8 - Extreme eastern BH

Bungalo Bill
10-12-2006, 01:25 PM
Having taken Tennis seriously only for last year or so(didn't even know continental or eastern) and been exposed to all this confusion recently, my opinion is that
the grip description method of locating the "base knuckle of the index finger" as you did above is the clearest by far. I am surprised someone with as forceful a voice as yourself hasn't stomped out every other system by now :)

Haha, well, there is a bit of a purest in me as well. So it is hard for me to get too intense on the subject. For many players, it is difficult to know grips using two points of reference. To me it leaves out the many different hand sizes and the preferences of players wanting to use larger or smaller grips. For me, the base knuckle of the index finger is simple and "close enough".
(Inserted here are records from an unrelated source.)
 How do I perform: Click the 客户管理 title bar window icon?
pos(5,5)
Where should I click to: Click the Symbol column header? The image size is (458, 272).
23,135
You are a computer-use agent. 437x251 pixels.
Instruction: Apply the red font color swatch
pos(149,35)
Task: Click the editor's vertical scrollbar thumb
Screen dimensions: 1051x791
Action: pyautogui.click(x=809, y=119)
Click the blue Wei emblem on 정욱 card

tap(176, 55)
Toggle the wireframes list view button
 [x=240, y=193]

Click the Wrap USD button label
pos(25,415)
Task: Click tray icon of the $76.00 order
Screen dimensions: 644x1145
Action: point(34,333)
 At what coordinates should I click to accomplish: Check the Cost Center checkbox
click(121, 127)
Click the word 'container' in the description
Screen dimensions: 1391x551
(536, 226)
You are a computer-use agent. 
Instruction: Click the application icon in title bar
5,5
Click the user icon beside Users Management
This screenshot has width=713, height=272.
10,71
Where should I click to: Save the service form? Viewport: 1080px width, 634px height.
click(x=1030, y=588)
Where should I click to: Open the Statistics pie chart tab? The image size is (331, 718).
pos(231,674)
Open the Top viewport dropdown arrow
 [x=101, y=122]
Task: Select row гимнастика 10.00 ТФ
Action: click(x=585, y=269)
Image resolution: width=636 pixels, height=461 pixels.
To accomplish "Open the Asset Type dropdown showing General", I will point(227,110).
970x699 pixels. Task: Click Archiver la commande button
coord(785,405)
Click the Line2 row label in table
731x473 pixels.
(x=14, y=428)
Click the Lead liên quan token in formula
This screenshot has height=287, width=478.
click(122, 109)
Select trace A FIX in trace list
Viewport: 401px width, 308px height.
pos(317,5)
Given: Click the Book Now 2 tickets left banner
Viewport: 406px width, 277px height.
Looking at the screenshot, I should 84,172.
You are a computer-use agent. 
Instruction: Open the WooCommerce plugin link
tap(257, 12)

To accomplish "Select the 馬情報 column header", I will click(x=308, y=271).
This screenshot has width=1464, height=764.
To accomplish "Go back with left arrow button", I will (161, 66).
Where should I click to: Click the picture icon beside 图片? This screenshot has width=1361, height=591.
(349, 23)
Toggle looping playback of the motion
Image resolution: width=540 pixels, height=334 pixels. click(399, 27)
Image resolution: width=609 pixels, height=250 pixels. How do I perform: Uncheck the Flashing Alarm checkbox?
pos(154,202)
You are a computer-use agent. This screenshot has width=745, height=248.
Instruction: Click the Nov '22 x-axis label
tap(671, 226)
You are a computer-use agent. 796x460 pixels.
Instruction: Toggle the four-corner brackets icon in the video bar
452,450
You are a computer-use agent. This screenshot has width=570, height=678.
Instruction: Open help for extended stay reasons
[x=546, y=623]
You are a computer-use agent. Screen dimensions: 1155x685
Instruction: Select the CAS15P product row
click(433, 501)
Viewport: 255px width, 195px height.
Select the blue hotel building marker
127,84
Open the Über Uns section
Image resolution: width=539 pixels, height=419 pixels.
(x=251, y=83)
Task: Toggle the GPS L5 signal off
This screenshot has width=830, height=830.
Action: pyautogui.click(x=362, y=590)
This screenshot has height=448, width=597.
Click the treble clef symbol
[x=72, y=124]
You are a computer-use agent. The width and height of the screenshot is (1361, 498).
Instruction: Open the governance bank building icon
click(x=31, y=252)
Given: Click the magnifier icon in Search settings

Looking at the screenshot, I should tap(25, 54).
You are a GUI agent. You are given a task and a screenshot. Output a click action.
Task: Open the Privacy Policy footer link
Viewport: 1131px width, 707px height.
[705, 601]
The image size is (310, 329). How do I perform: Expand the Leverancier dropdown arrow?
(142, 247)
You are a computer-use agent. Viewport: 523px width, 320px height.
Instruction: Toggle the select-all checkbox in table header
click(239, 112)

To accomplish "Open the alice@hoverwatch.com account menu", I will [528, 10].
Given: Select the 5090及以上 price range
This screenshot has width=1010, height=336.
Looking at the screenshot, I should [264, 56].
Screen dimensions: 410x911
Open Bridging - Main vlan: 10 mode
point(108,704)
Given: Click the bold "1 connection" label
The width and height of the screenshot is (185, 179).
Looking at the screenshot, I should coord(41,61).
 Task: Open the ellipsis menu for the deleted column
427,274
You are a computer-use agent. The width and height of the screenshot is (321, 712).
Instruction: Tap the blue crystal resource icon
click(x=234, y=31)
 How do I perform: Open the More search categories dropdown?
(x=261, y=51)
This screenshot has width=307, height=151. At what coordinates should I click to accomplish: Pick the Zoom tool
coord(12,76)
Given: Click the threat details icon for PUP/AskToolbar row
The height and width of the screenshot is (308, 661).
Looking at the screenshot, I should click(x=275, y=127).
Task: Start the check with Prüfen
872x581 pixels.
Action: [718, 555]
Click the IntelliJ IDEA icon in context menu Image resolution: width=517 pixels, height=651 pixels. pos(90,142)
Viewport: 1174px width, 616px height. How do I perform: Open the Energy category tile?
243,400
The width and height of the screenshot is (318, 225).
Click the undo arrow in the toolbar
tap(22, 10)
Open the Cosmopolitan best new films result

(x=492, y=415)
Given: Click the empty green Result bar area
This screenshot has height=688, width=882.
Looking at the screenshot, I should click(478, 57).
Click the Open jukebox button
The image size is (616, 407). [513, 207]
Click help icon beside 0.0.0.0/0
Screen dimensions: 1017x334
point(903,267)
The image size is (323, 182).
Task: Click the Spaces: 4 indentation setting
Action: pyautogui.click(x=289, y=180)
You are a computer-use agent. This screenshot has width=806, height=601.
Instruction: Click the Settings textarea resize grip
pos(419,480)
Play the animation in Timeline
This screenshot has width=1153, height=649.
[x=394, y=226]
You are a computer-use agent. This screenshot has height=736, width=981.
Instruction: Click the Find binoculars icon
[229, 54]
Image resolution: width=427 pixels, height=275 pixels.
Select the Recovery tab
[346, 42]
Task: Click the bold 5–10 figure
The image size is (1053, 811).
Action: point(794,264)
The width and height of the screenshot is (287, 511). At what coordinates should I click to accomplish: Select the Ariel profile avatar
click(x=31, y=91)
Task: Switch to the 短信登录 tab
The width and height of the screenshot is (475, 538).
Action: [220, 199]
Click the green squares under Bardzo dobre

However, I love arguing with "certain" people on this board - about four of them. Even though 99% of my "strong posts" towards them I am usually laughing while I write them, I like rattling their cages, spinning them around, getting them all jumpy, disproving them, making them explain themselves better, and watching them cry. :) :p

Ripper
10-16-2006, 08:03 AM
However, I love arguing with "certain" people on this board - about four of them. Even though 99% of my "strong posts" towards them I am usually laughing while I write them, I like rattling their cages, spinning them around, getting them all jumpy, disproving them, making them explain themselves better, and watching them cry. :) :p

Lol. Sometimes, I do this, too; it's fun!